The day transformational travel got its driver’s license

Don’t get me wrong, there has always been experiential, adventure and transformational travel, nurtured by the likes of Geoffrey Kent and Lars-Eric Lindblad, however, if it wasn’t for Delta Air Lines, it is likely they would still be in very narrow and specific niches, open to only a select few.

In 1995, I was seated in the back of an expansive auditorium in Lisbon. At the front, on the stage, welcomed politely by the hosts, executives of the American Society of Travel Agents or ASTA was Ron Allen, then the Chairman and Chief Executive of Delta Air Lines.

The invitation to have the CEO of a major airline address what was the most influential group of travel agents with some 7,000 present in Lisbon was not unusual. Texas Air’s Frank Lorenzo and American Airlines’ Bob Crandall had been keynote speakers before. What was unusual in this case is that between being invited and that morning in Portugal, Delta had announced it was slashing commissions, capping lucrative pay that was assumed to be the lifeblood of the travel agency community.
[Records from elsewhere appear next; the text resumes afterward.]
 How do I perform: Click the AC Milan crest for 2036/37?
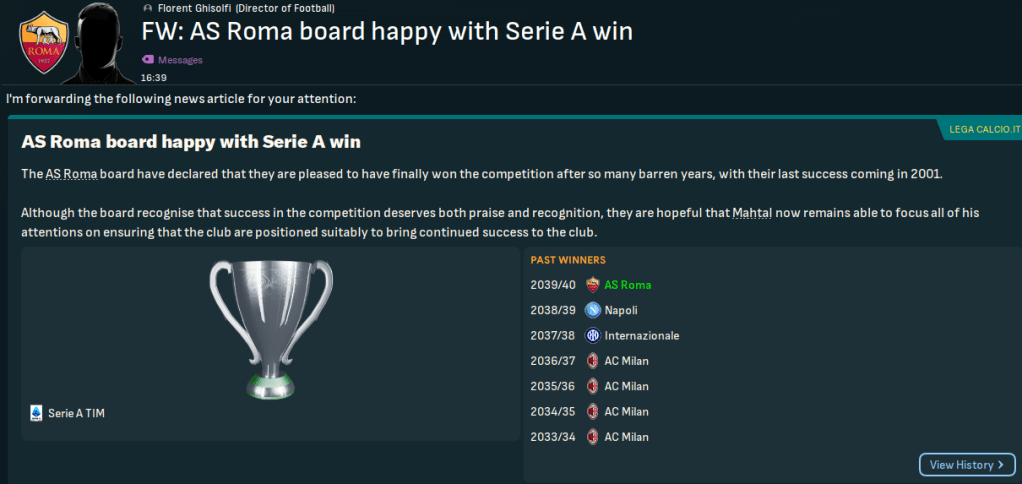[x=592, y=361]
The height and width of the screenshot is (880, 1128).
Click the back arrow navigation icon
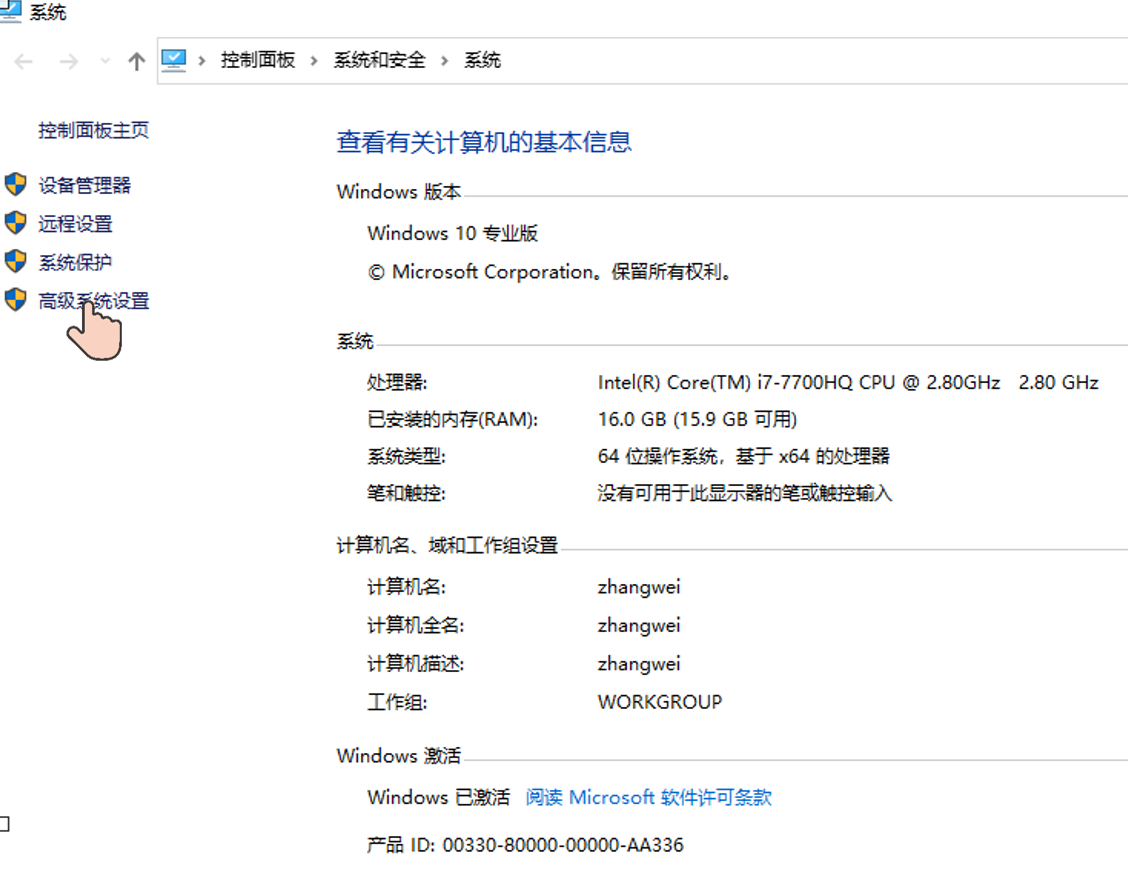click(23, 60)
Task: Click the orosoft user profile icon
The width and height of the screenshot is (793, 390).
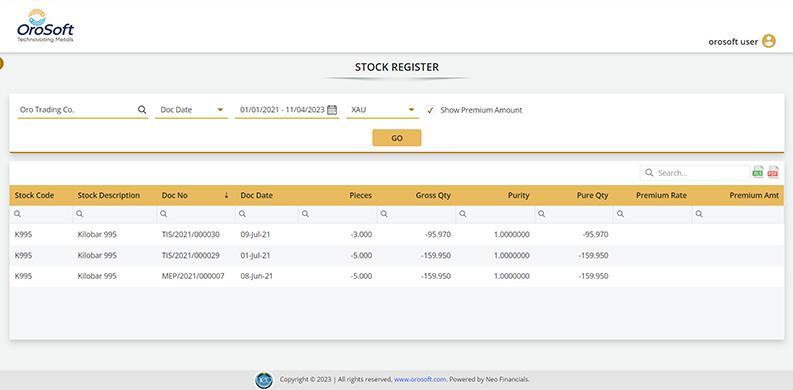Action: click(769, 41)

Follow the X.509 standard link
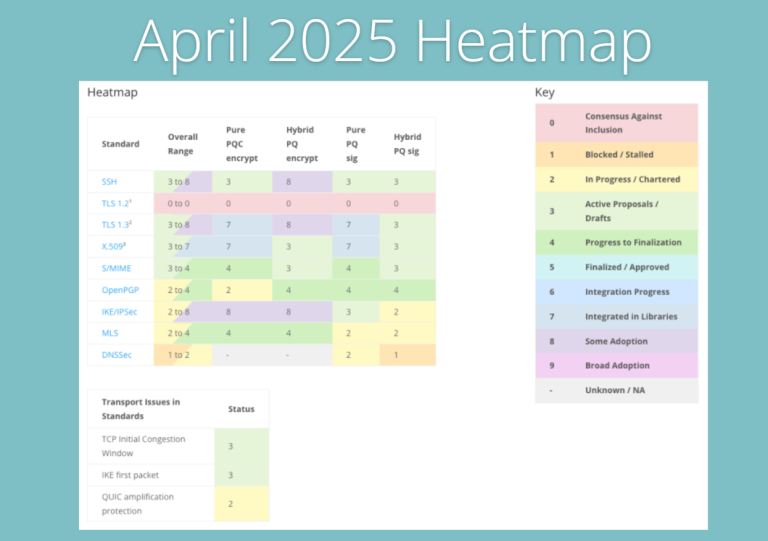pyautogui.click(x=116, y=246)
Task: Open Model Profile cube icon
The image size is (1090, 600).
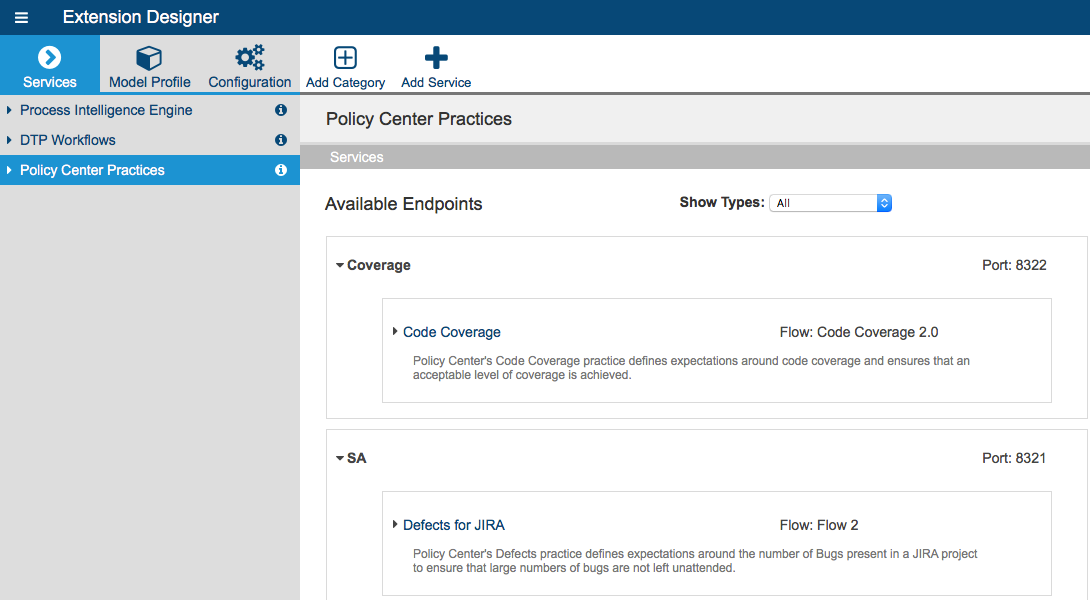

While there are always tensions in the distribution chain, airlines and agents were both in a period of rapid expansion despite the ups and downs of our highly volatile industry. In a world before websites, online booking and e-tickets, travel agents saved the airlines hundreds of millions of dollars they would have had to spend on rent and salaries to expand and staff their networks of expensive city ticket offices if they had to pick up the reservations and ticketing agents were doing, at that point well about 80% of airline tickets. The idea of paying commissions to agents made sense on a lot of levels. Unlike having to enter long-term lease agreements, airlines simply paid agents only when they sold their product and even better, after they collected the money!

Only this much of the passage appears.